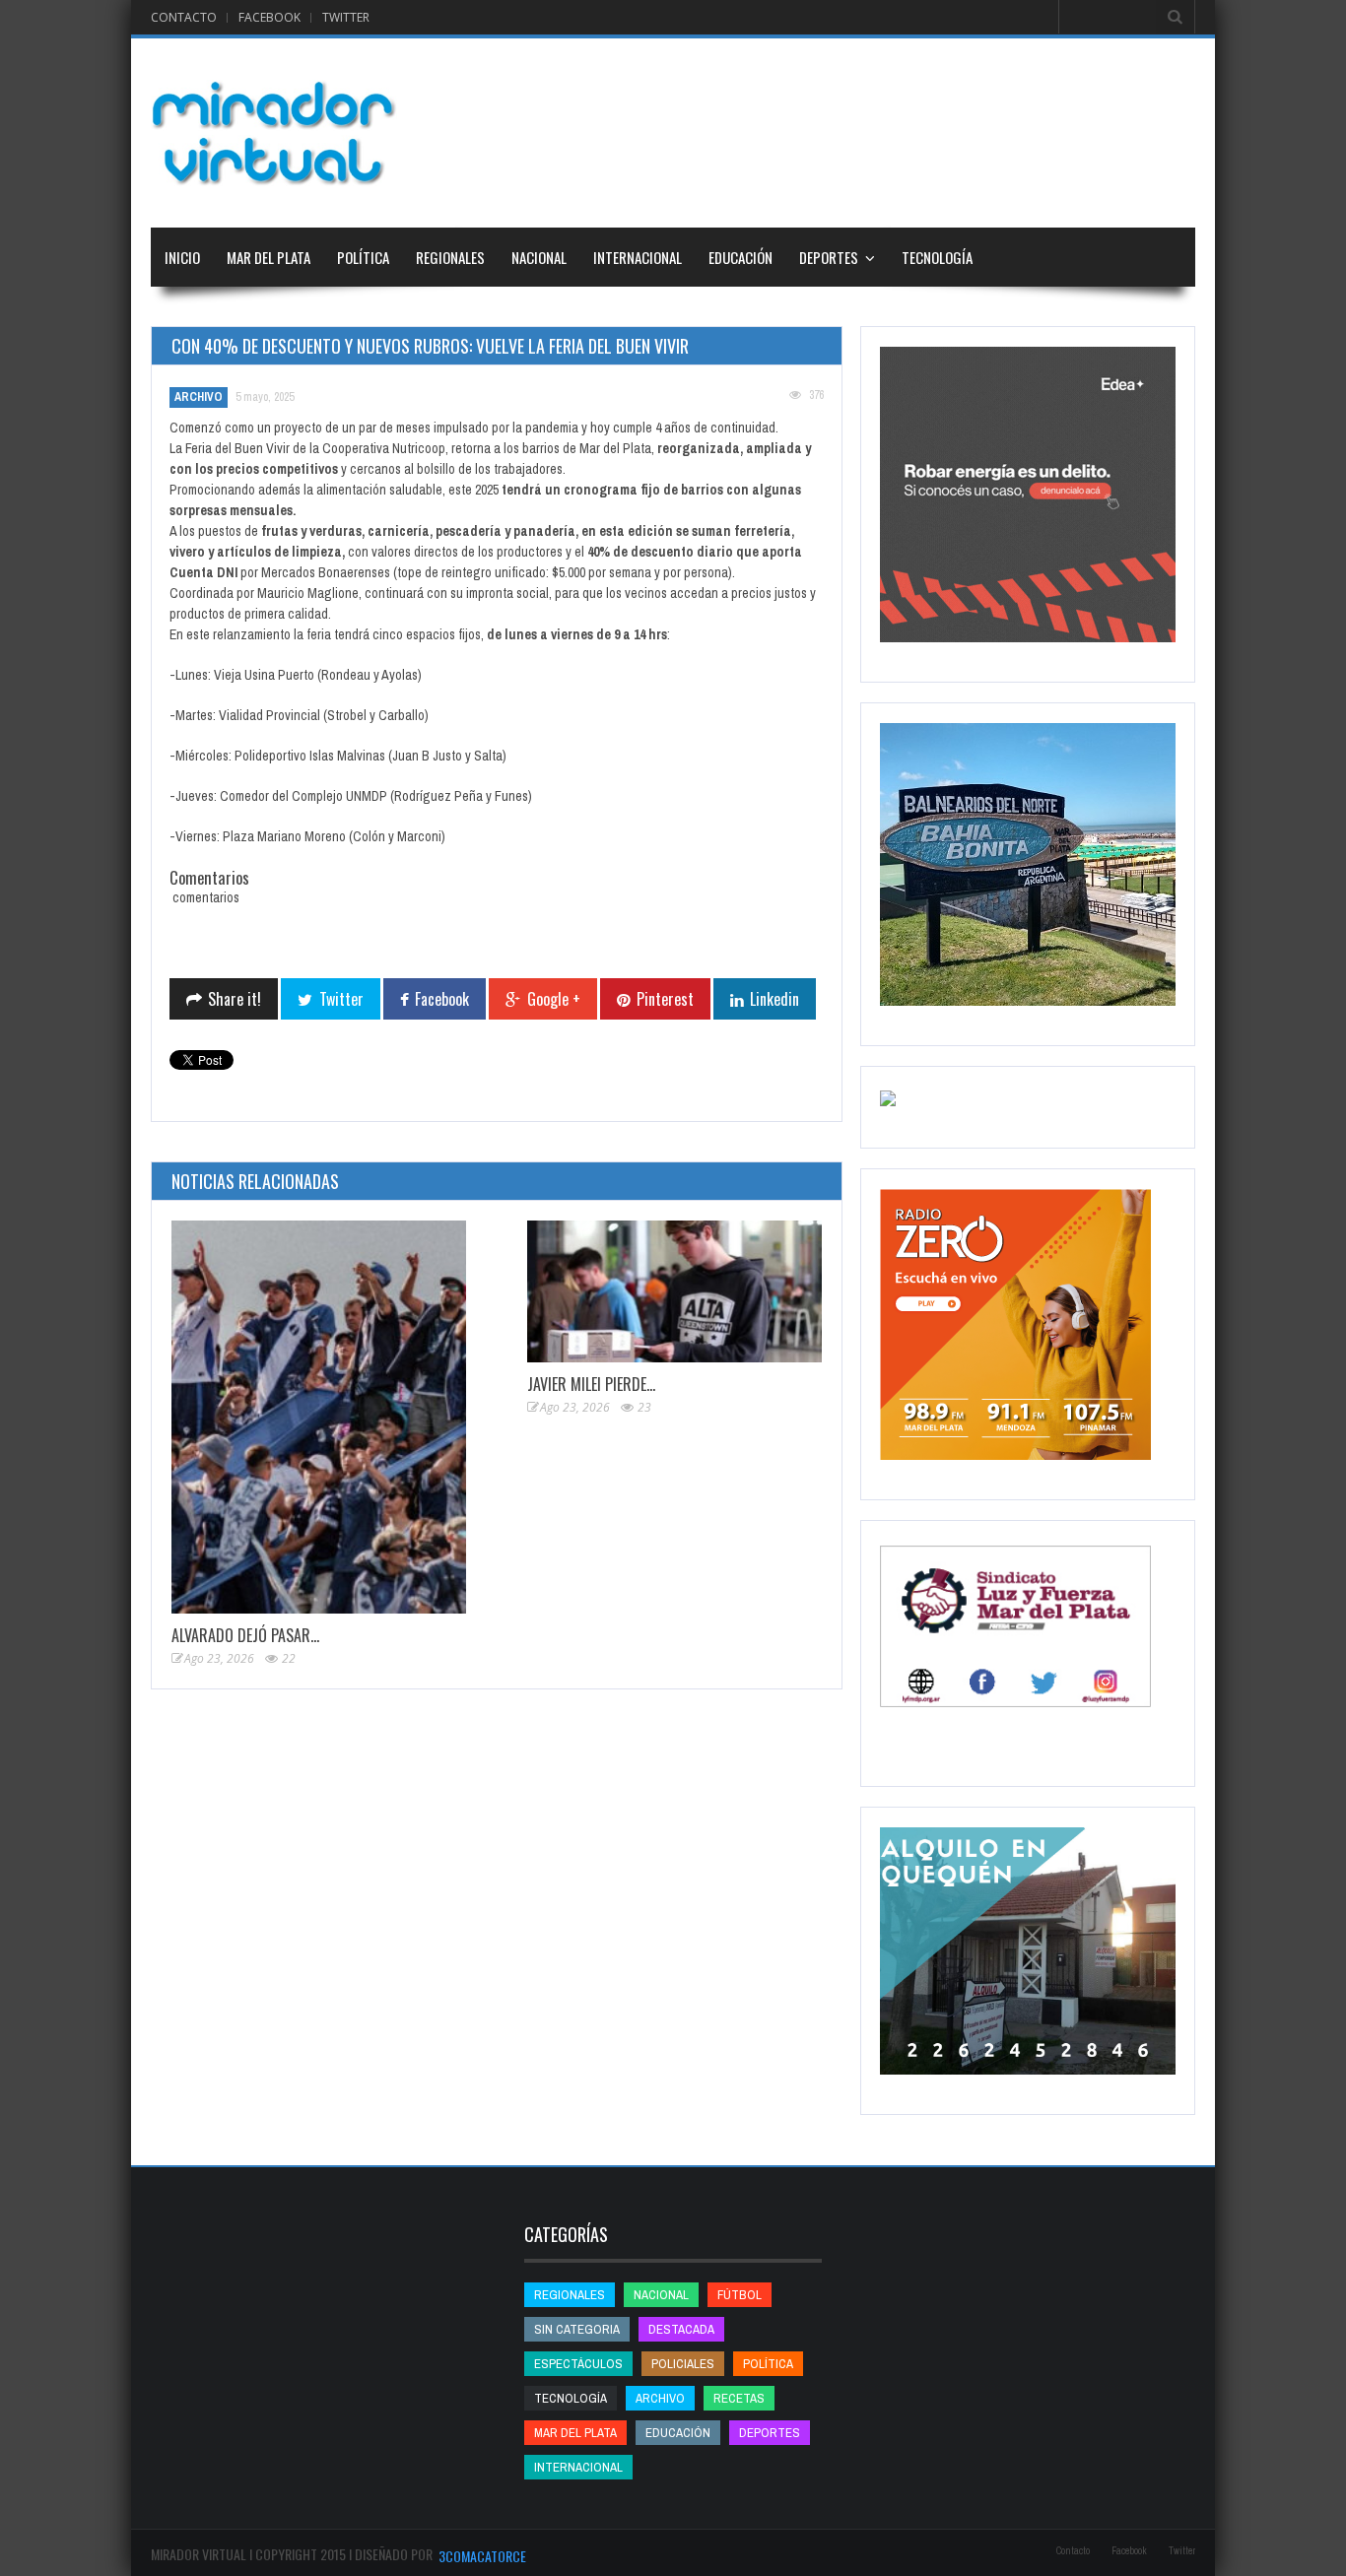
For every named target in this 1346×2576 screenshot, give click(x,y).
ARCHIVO (198, 397)
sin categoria (577, 2329)
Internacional (637, 257)
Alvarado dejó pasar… (245, 1635)
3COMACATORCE (482, 2555)
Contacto (184, 17)
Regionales (450, 257)
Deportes (828, 257)
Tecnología (937, 257)
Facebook (269, 17)
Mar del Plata (268, 257)
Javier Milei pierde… (591, 1384)
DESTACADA (681, 2329)
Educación (740, 257)
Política (363, 257)
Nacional (539, 257)
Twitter (346, 17)
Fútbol (739, 2294)
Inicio (182, 257)
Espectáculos (578, 2363)
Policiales (682, 2363)
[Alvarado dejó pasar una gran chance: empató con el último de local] (318, 1417)
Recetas (739, 2398)
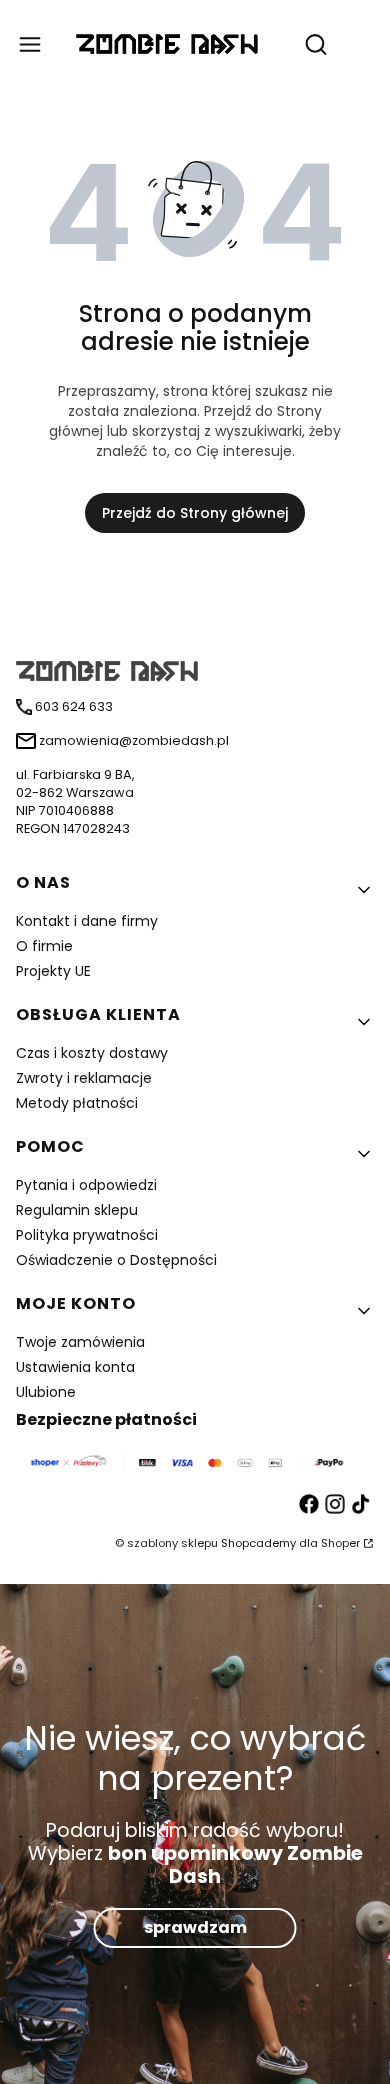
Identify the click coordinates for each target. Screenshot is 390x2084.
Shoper (340, 1543)
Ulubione (46, 1392)
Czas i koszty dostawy (92, 1053)
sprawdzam (195, 1928)
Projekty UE (53, 971)
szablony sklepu (172, 1543)
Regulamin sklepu (77, 1210)
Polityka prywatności (87, 1235)
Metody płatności (77, 1103)
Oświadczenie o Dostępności (116, 1260)
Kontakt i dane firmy (87, 921)
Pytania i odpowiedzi (86, 1185)
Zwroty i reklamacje (84, 1078)
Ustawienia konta (75, 1367)
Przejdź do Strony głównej (195, 513)
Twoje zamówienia (80, 1342)
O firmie (44, 946)
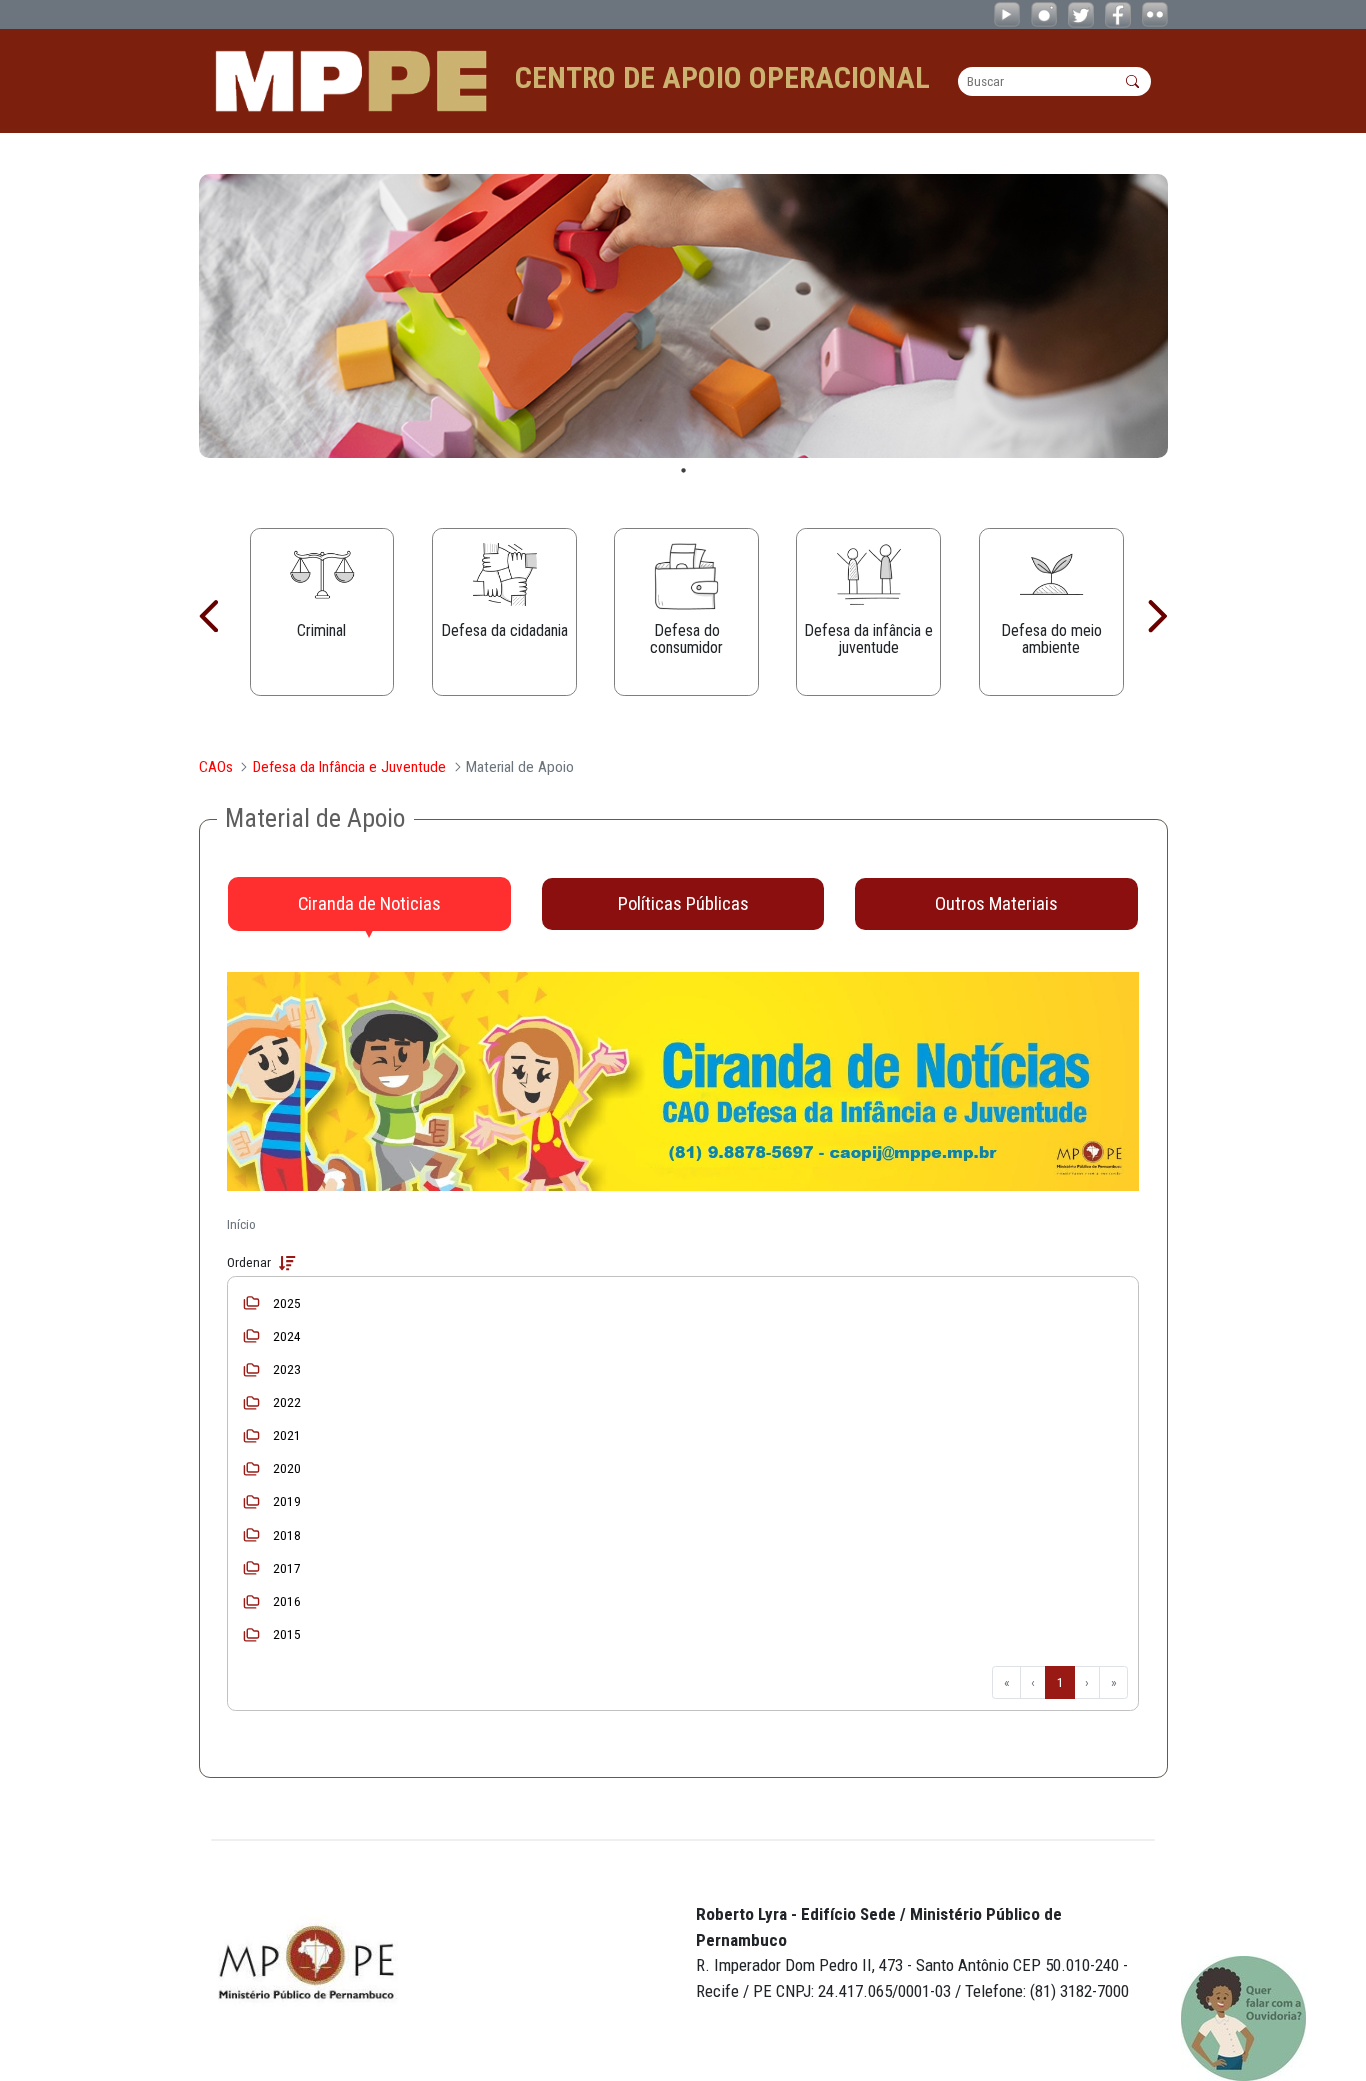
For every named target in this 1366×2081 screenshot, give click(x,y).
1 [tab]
# # # #
§ Task objective:
Keep only those lines of the records that hold "pasar", and return them.

§ Answer to the exercise:
Alvarado dejó pasar… (245, 1635)
[Alvarado dejó pasar una gran chance: empató con el último de local] (318, 1417)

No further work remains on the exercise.